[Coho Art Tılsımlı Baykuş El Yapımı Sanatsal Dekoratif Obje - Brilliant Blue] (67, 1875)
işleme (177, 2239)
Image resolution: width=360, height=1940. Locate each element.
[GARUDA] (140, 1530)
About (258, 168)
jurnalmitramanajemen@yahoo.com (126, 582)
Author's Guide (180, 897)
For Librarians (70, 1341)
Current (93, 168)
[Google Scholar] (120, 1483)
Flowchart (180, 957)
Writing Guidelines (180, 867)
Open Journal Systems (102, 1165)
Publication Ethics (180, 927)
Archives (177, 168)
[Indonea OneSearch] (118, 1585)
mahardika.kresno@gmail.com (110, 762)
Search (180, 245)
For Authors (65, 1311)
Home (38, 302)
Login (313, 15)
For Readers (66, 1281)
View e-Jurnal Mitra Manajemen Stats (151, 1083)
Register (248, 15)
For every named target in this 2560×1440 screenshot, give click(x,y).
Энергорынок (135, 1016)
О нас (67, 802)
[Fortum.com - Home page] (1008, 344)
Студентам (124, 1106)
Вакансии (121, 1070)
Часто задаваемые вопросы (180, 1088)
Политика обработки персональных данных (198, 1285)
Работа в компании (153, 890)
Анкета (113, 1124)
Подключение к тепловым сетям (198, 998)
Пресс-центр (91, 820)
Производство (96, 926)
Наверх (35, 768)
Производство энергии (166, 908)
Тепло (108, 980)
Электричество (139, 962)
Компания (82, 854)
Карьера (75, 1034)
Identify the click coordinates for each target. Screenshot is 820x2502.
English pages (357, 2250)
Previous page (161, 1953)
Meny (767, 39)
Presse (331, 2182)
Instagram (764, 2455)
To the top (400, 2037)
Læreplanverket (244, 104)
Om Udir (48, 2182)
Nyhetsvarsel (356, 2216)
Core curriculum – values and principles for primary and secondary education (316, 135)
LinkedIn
======
_Requirement:_ The line containing "Вакансии (121, 1070)" opens the range, and the last line of the entries closes it; copy that range exactly.

_Answer to this exercise:_
Вакансии (121, 1070)
Часто задаваемые вопросы (180, 1088)
Политика обработки персональных данных (198, 1285)
Работа в компании (153, 890)
Анкета (113, 1124)
Подключение к тепловым сетям (198, 998)
Пресс-центр (91, 820)
Производство (96, 926)
Наверх (35, 768)
Производство энергии (166, 908)
Тепло (108, 980)
Электричество (139, 962)
Компания (82, 854)
Карьера (75, 1034)
Identify the click coordinates for each target. Screenshot is 820x2502.
English pages (357, 2250)
Previous page (161, 1953)
Meny (767, 39)
Presse (331, 2182)
Instagram (764, 2455)
To the top (400, 2037)
Læreplanverket (244, 104)
Om Udir (48, 2182)
Nyhetsvarsel (356, 2216)
Core curriculum – values and principles for primary and secondary education (316, 135)
LinkedIn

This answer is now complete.